La questione, come arcinoto, è la bolletta di luce e gas, che sta mettendo in ginocchio famiglie e imprese italiane. Un problema drammatico per la stabilità economica e sociale del Paese, più dei lockdown del primo Covid, più dello spread, più di ogni possibile crisi politica. La soluzione la stiamo cercando in tutta Europa, a ogni livello. E al momento non è affatto a portata di mano. Per questo fa impressione la sicumera con cui, a sinistra, si punta diritti sulle tasse come panacea di ogni male. A maggior ragione di fronte a questa nuova imposta sugli extra profitti.

Come ricorda l'Istituto Bruno Leoni nel suo ultimo editoriale, la tassa in questione presenta almeno due gigantesche anomalie. La prima è la base imponibile: per «extra profitto» si intende la «differenza nei saldi Iva tra due periodi (ottobre '21-aprile '22 contro ottobre '20-aprile '21), di cui il secondo in gran parte coincidente con un lockdown». Quindi a essere tassato è il fatturato, non l'utile lordo, né (come sembra corretto) quella parte di utile che deriva specificamente dall'attività commerciale legata alle dinamiche di mercato del prezzo del gas. La seconda anomalia è data dal quantum: un'aliquota fissata con un decreto legge di marzo al 10%, ma poi elevata di due volte e mezzo fino al 25% in fase di conversione. Inoltre, per chi non può o vuole pagare questa imposta, la legge «esclude gli strumenti di agevolazione connessi ai ritardati pagamenti quali il ravvedimento operoso e anzi raddoppia la sanzione ordinaria, dal 30 al 60%». In altri termini una mancanza di garanzie che veste l'intervento pubblico nei confronti del contribuente di quell'arroganza che spesso viene associata alle vessazioni dello Stato.

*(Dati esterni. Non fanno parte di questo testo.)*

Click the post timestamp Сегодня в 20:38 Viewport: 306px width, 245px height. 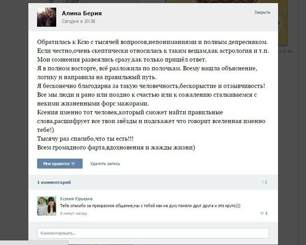(x=79, y=21)
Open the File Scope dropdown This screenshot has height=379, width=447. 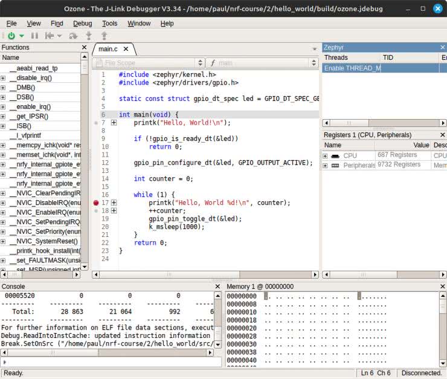pos(148,63)
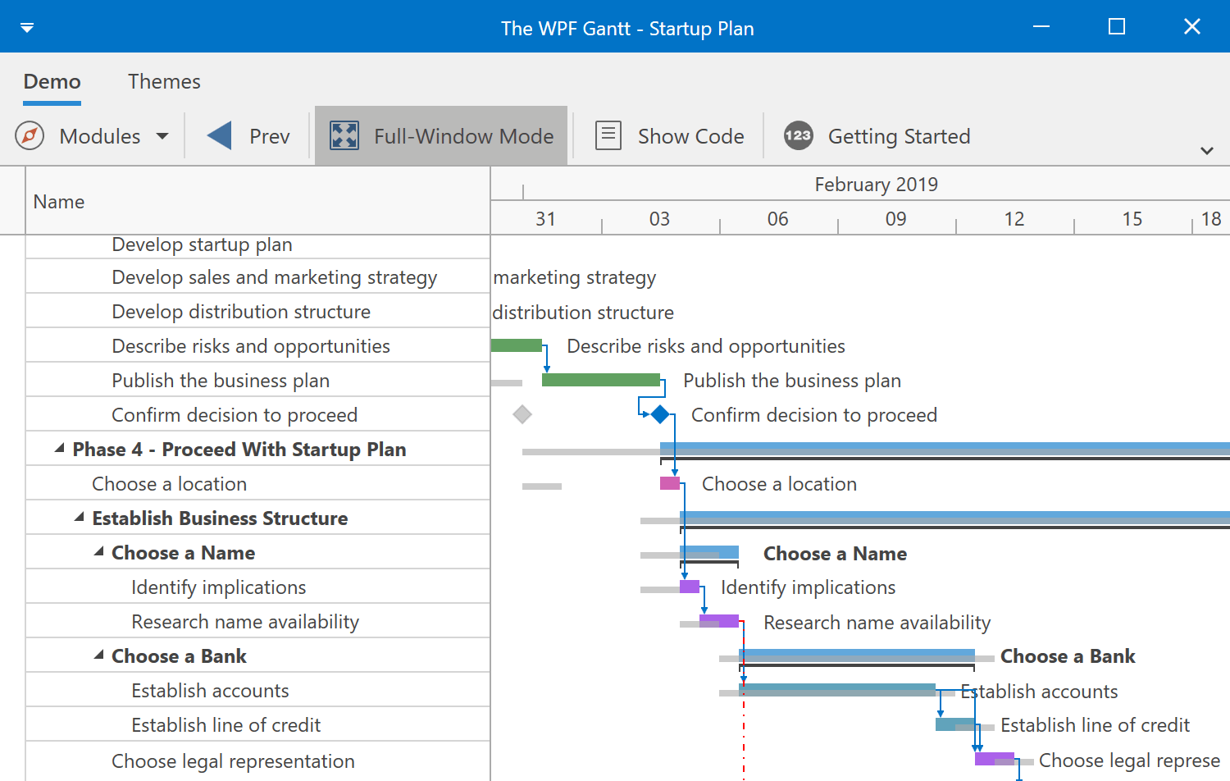Click the gray diamond beside Confirm decision row

(x=522, y=414)
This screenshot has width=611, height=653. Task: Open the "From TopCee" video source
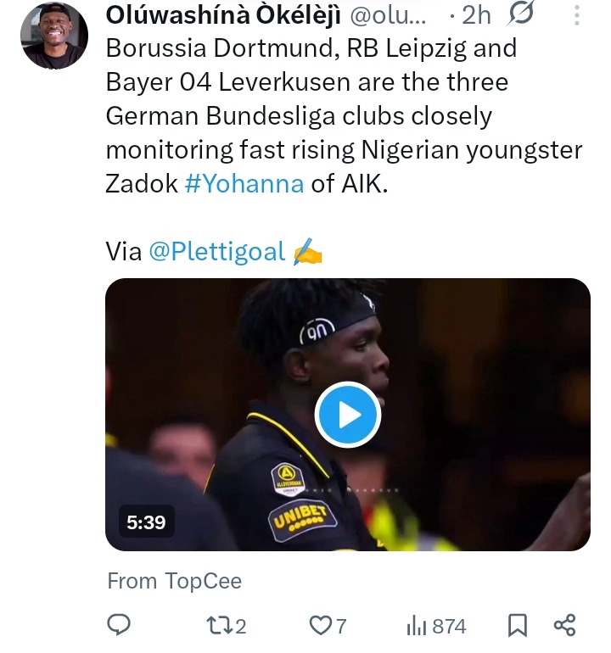coord(174,581)
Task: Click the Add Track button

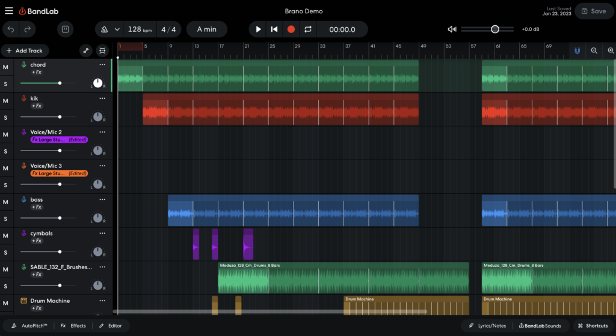Action: [25, 51]
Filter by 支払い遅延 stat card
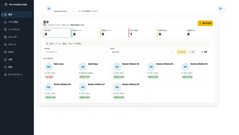 pyautogui.click(x=142, y=33)
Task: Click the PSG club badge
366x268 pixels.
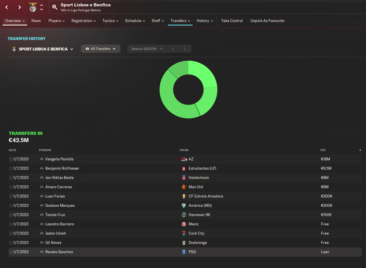Action: pos(184,252)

Dopodiché, di segno uguale e contrario troviamo che sia anche la soluzione proposta da Salvini, che calcola in 30 miliardi il fabbisogno degli italiani per far fronte al caro bollette e che risolve il problema proponendo extra deficit. Una soluzione apparentemente semplice ma irrealistica che, in fin dei conti, è l'altra faccia della stessa medaglia: caricare tutto sulle spalle del contribuente, debito o tasse che siano, e poi si vedrà.

Purtroppo, di fronte a un'emergenza economica che non ha uguali, il clima elettorale sta spingendo i partiti a cercare scorciatoie sempre più brevi e inverosimili. Il modo peggiore per affrontare un'emergenza che è invece reale.